Whitewater stands alone in first

Comments Comments Print Print
Eric Schmoldt
Saturday, November 2, 2013

WHITEWATER—John Kelly and the Platteville Pioneers hadn’t dealt with a 6-foot-4, 240-pound linebacker like Cole Klotz.

And it was hard to anticipate the athleticism of outside linebacker Josh Williams, as well.

UW-Whitewater never allowed Kelly to get comfortable, forcing the steady senior into four interceptions as the No. 6 Warhawks made a statement with their second victory over a top-10 opponent in a row. They rallied from a nine-point early deficit to beat No. 8 UW-P 35-16 in front of 12,028 at Perkins Stadium on Saturday.

“The theme of the whole week was to make sure at the end of this week that we’re in control of our own destiny,” Klotz said. “I haven’t been a part of a team that’s come together like we have in these past weeks. It’s really good to see, and I think it’s reflecting on our games.”

The Warhawks improved to 8-0 overall and 5-0 in the Wisconsin Intercollegiate Athletic Conference, where they control their own fate when it comes to a conference title. UW-P is 7-1 and 4-1.

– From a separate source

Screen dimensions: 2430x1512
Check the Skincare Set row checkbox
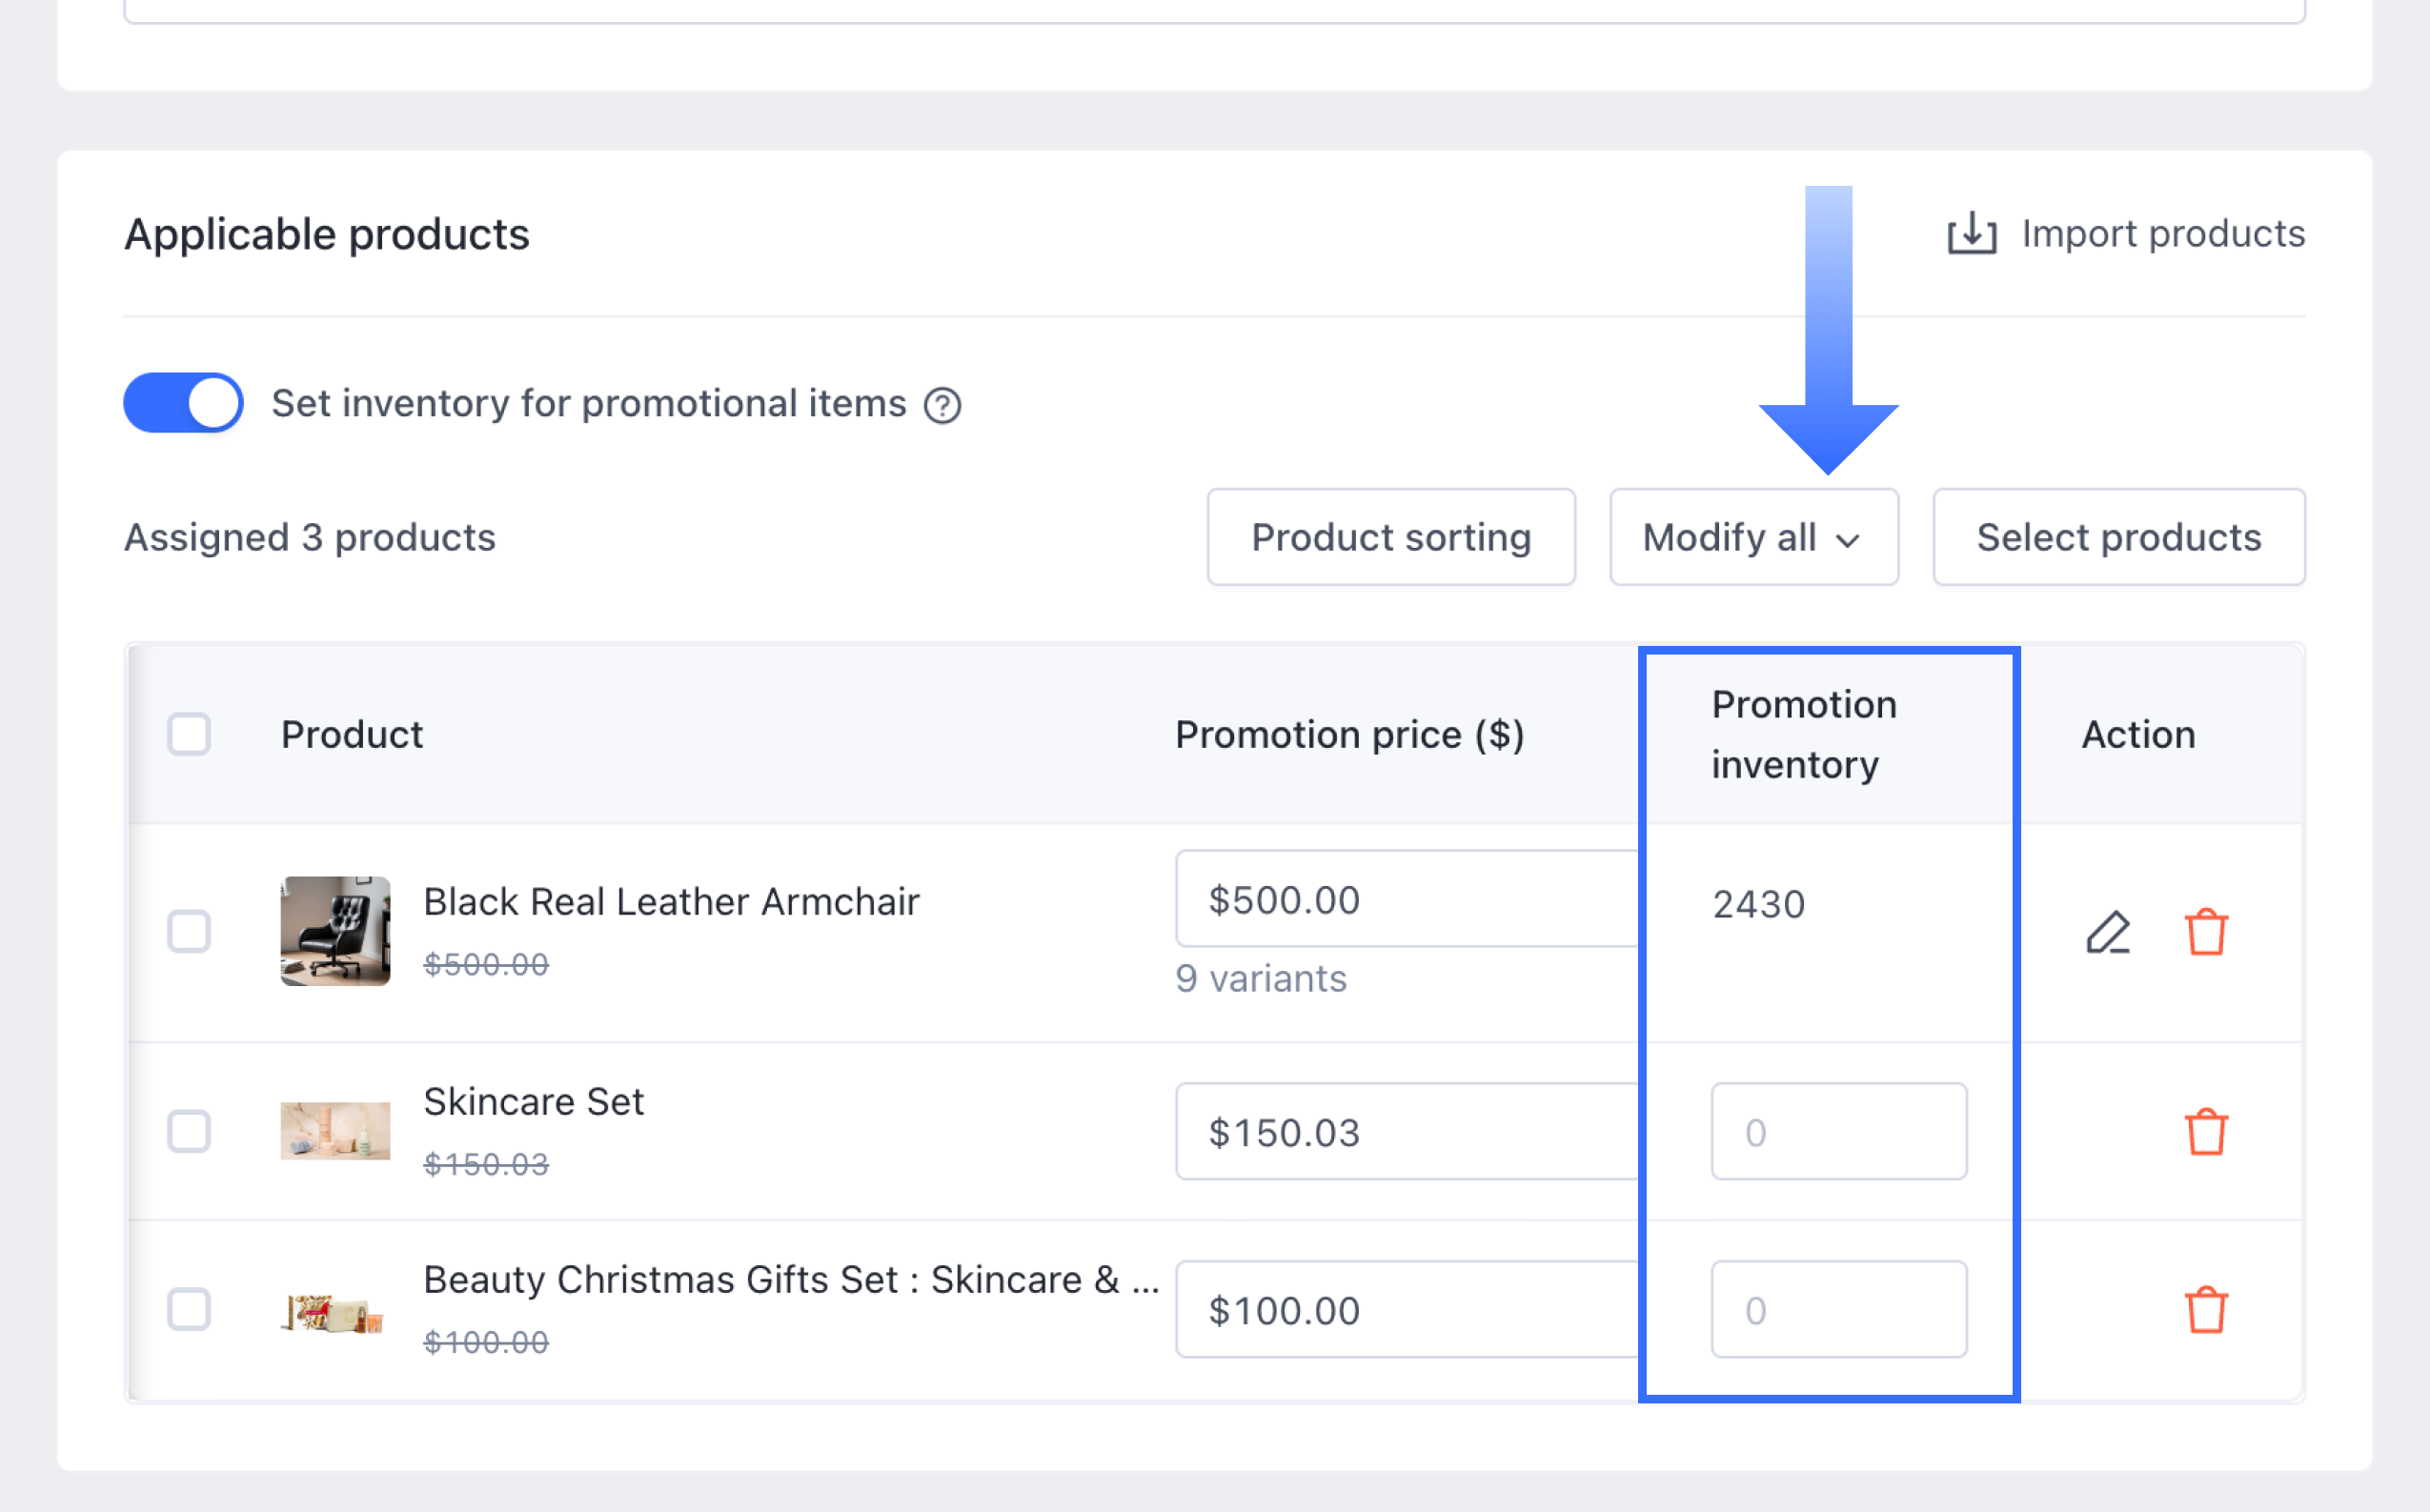(189, 1131)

Credit UW-W for not panicking when down 9-0 in the first quarter and for a pair of interceptions from Williams and Klotz that stifled any momentum the Pioneers were building.

Platteville built its lead thanks to an interception—the first of the year for Whitewater quarterback Matt Behrendt—returned for a touchdown and a field goal. The Pioneers had run just seven offensive plays in the first eight-plus minutes, but had a two-score lead.

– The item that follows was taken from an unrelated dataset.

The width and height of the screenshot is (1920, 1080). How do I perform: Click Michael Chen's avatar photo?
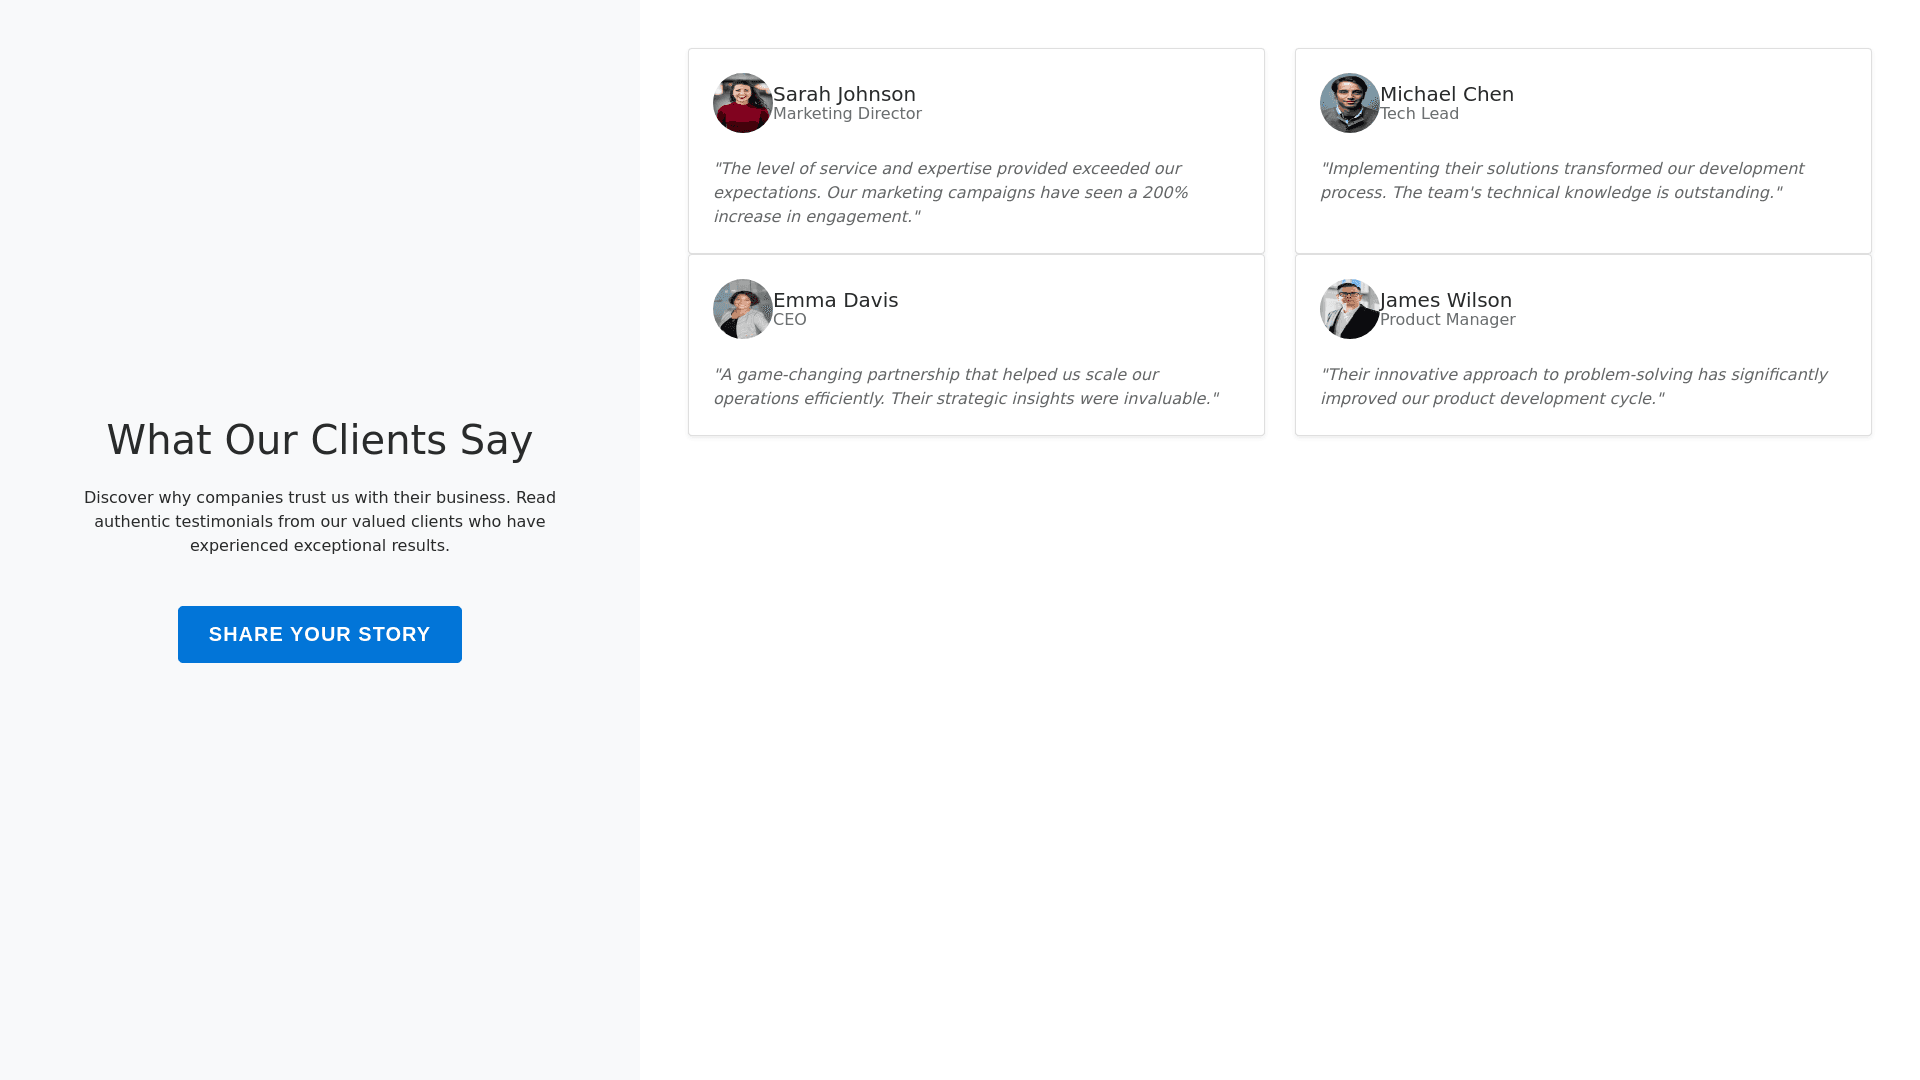point(1349,103)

“There was definitely no panic,” said Behrendt, who threw for 193 yards and four touchdowns, “because we knew we were moving the ball really well on them.”

The Warhawks responded with an eight-play, 60-yard drive that ended with an 11-yard pass to Joe Worth for the first of his three touchdowns.

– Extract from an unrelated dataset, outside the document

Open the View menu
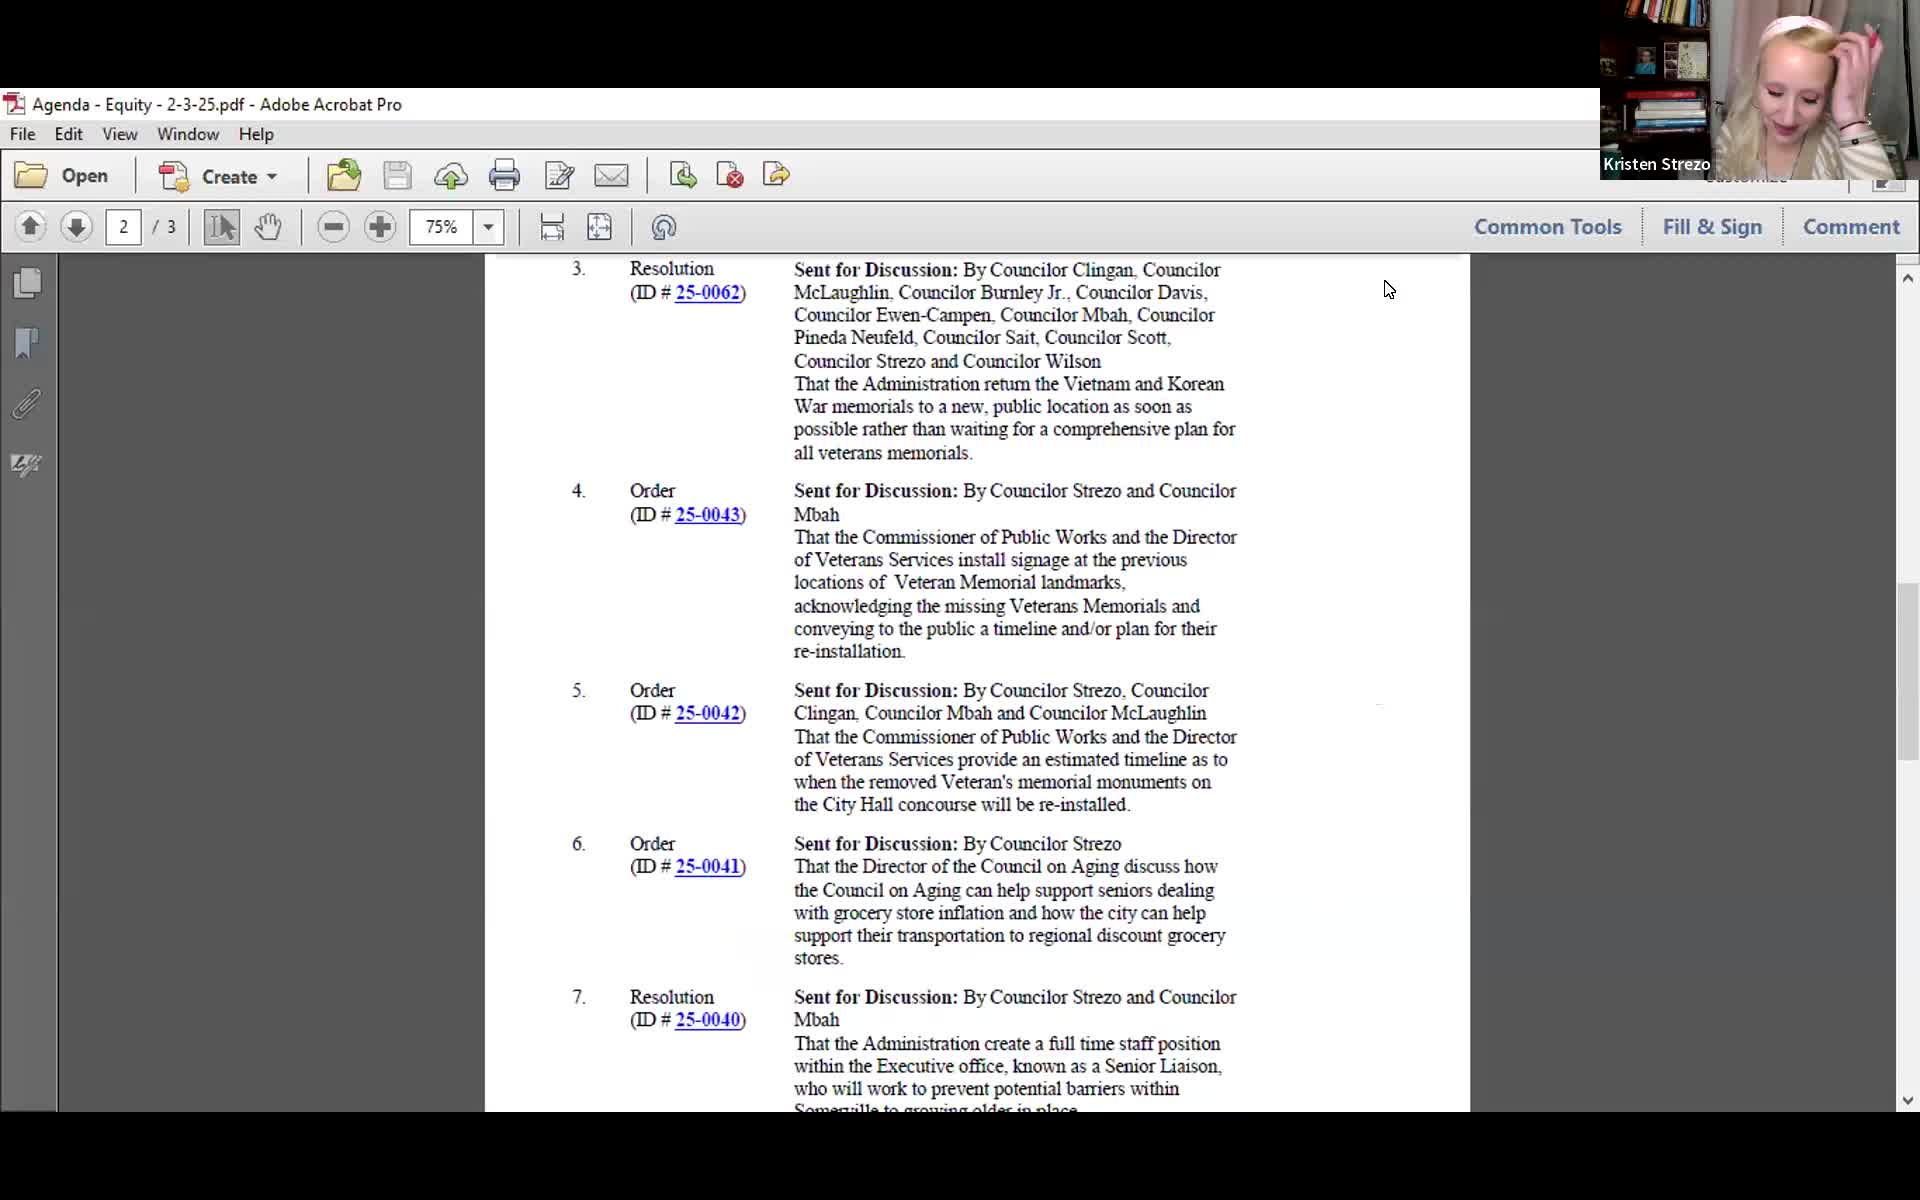Image resolution: width=1920 pixels, height=1200 pixels. click(x=119, y=134)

By midway through the second quarter, Whitewater was in full control. It scored on back-to-back drives to take a 22-9 lead with 4:11 left in the half, and the defense had allowed just 36 yards of total offense.

But the Pioneers gained some traction on their final drive of the half. Having driven to the Warhawks’ 4-yard line, they could have pulled back within one touchdown and knew they’d get the ball to open the second half.

“We’re very good, in the second half, of coming out with the first possession and scoring,” Platteville coach Mike Emendorfer said. “Even if we kicked a field goal, it was crucial we came away with points.”

Instead, Williams baited Kelly into a frustrating interception. Playing a spy technique on the quarterback, Williams gave the impression that he’d blitz, but back-pedaled when running back Andy Puccinni snuck out of the backfield to run a route.

Williams leaped to make what was likely a touchdown-saving interception.

“He made a great play,” said Kelly, who completed 22 of 46 pass attempts for 256 yards, one touchdown and the four picks. “It was a bad read. I thought I saw something, and he made a great play on it.”

“Earlier in my career, I always wanted to make big plays, and it kind of hurt me,” Williams said. “So I kind of just want to do my job. Plays are going to come, so I just wanted to stay patient.”

Platteville did end up showing its prowess for scoring out of halftime, going 72 yards in seven plays to make it 22-16.

And after forcing Whitewater to punt, the Pioneers hoped to keep the surge going. But on third-and-long, Kelly threw down the middle of the field and Klotz jumped to tip the pass, which deflected right to sophomore Ryan Winske for an interception.

“It’s the perk of being 6-4,” Klotz said. “We weren’t running the same defense on any given play. We kind of confused the looks and made the quarterback make some plays.”

“Most linebackers in this league do not tip a ball like that,” Emendorfer said. “Trevor Whitehead was open for a big-time play.

“That was crucial, too, because it gave them a short field.”

The Warhawks converted the turnover into an Eric Kindler field goal to go back up by two possessions, and their lead never appeared in doubt the rest of the way.

It was a long day for Kelly, who said the game’s biggest plays came down to a matter of inches. He entered Saturday averaging more than 300 yards per game and had thrown 27 touchdowns to seven interceptions.

The Warhawks kept him on his toes with timely blitzes and an effective defensive front. Kelly had been sacked just four times, but was taken down twice against UW-W and took post-pass hits more than a handful of times.

“Our defensive ends, we feel, are as quick as anyone at this level,” UW-W coach Lance Leipold said. “Getting some outside pressure and making him step up (was key), and then you’ve got to be able to mix it up. You can’t just sit in one thing with an experienced quarterback in that system.”

The Warhawks will go on the road on Saturday to UW-Stevens Point, looking to avenge a loss last season while clinching at least a share of the WIAC crown. They close with a home game against UW-River Falls on Nov. 16.